According to the least privilege principle, revoke all grants to this package if your applications do not need it.
|
HTTPURITYPE | This subprogram is a subtype of the UriType that provides support for the HTTP protocol. It uses the UTL_HTTP package underneath to access the HTTP URLs.

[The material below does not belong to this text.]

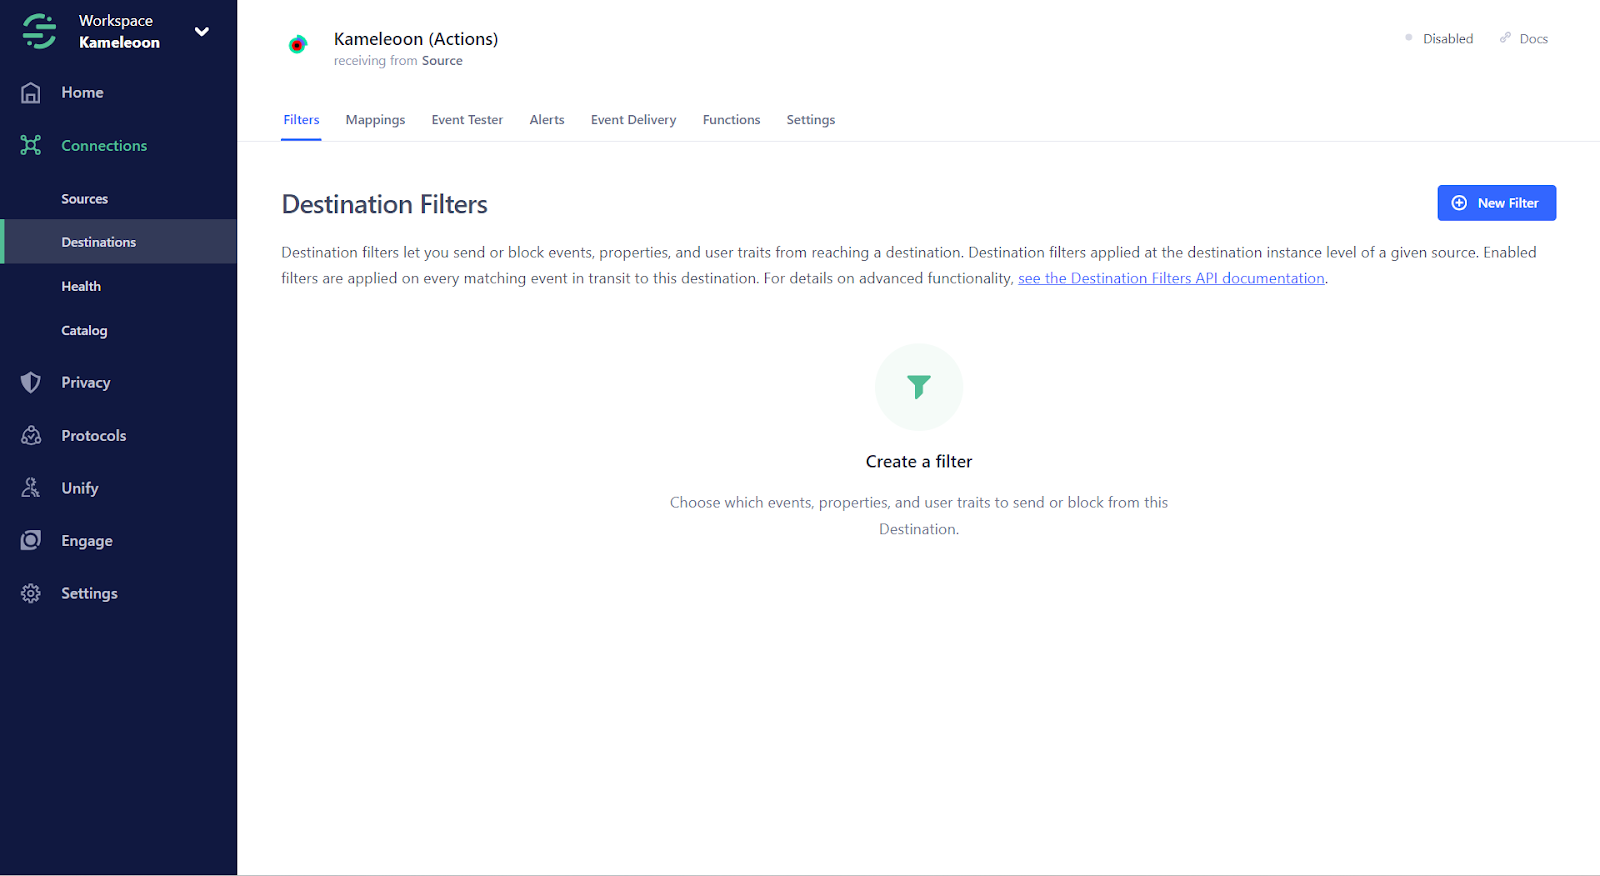Click the Engage icon in sidebar

click(31, 541)
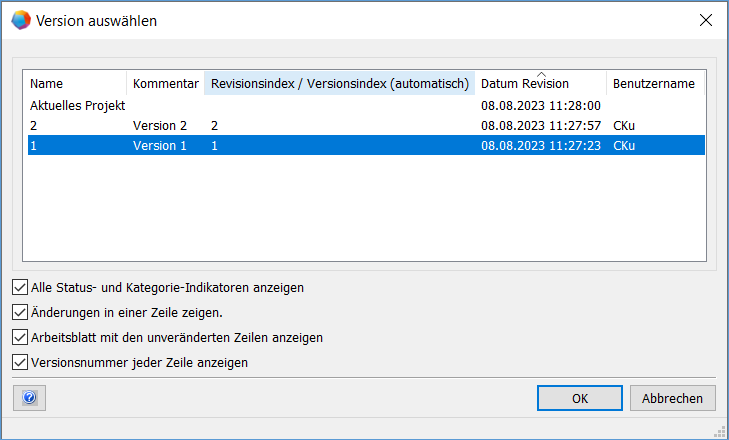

By default, it allows every user to transfer data from the database via HTTP. An attacker could exploit this package with an HTTP request to send a SQL injection to the database to dump user’s credentials, and other sensitive data.
According to the least privilege principle, revoke all grants to this package if your applications do not need it.
|
DBMS_ADVISOR | This package DBMS_ADVISOR is part of the Server Manageability suite of Advisors, a set of expert systems that identifies and helps resolve performance problems relating to the various database server components.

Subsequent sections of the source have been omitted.